__RECORDED INFORMATION__.
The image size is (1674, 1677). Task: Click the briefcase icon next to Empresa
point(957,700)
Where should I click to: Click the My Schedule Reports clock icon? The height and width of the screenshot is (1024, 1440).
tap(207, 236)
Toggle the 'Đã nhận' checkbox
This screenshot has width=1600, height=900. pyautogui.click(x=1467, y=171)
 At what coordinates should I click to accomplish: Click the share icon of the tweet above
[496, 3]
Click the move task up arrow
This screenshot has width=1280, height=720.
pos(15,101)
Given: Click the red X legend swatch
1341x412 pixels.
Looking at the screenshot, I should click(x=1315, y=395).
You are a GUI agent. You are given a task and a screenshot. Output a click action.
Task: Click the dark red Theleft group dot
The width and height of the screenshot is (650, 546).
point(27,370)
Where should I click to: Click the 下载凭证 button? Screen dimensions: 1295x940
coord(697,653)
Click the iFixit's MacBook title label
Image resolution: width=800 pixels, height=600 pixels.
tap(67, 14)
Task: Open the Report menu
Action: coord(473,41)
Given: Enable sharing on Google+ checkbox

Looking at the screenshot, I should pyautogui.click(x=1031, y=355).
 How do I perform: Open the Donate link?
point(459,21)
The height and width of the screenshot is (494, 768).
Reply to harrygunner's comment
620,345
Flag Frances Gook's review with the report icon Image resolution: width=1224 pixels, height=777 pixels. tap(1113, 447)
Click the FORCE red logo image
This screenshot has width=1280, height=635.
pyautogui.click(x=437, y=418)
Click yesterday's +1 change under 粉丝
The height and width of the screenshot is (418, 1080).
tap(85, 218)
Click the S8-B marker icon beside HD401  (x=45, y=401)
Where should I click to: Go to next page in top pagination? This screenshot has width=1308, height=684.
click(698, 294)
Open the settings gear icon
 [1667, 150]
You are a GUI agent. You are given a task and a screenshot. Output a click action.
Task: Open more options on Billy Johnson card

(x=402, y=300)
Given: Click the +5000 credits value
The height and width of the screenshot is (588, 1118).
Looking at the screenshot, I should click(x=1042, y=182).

__TASK DIRECTIONS__.
Repeat all of the entries exactly.

__REPLY__.
The image size is (1674, 1677). Task: Click the briefcase icon next to Empresa
point(957,700)
Where should I click to: Click the My Schedule Reports clock icon? The height and width of the screenshot is (1024, 1440).
tap(207, 236)
Toggle the 'Đã nhận' checkbox
This screenshot has width=1600, height=900. pyautogui.click(x=1467, y=171)
 At what coordinates should I click to accomplish: Click the share icon of the tweet above
[496, 3]
Click the move task up arrow
This screenshot has width=1280, height=720.
pos(15,101)
Given: Click the red X legend swatch
1341x412 pixels.
Looking at the screenshot, I should click(x=1315, y=395).
You are a GUI agent. You are given a task and a screenshot. Output a click action.
Task: Click the dark red Theleft group dot
The width and height of the screenshot is (650, 546).
point(27,370)
Where should I click to: Click the 下载凭证 button? Screen dimensions: 1295x940
coord(697,653)
Click the iFixit's MacBook title label
Image resolution: width=800 pixels, height=600 pixels.
tap(67, 14)
Task: Open the Report menu
Action: coord(473,41)
Given: Enable sharing on Google+ checkbox

Looking at the screenshot, I should pyautogui.click(x=1031, y=355).
 How do I perform: Open the Donate link?
point(459,21)
The height and width of the screenshot is (494, 768).
Reply to harrygunner's comment
620,345
Flag Frances Gook's review with the report icon Image resolution: width=1224 pixels, height=777 pixels. tap(1113, 447)
Click the FORCE red logo image
This screenshot has width=1280, height=635.
pyautogui.click(x=437, y=418)
Click yesterday's +1 change under 粉丝
The height and width of the screenshot is (418, 1080).
tap(85, 218)
Click the S8-B marker icon beside HD401  (x=45, y=401)
Where should I click to: Go to next page in top pagination? This screenshot has width=1308, height=684.
click(698, 294)
Open the settings gear icon
 [1667, 150]
You are a GUI agent. You are given a task and a screenshot. Output a click action.
Task: Open more options on Billy Johnson card

(x=402, y=300)
Given: Click the +5000 credits value
The height and width of the screenshot is (588, 1118).
Looking at the screenshot, I should click(x=1042, y=182).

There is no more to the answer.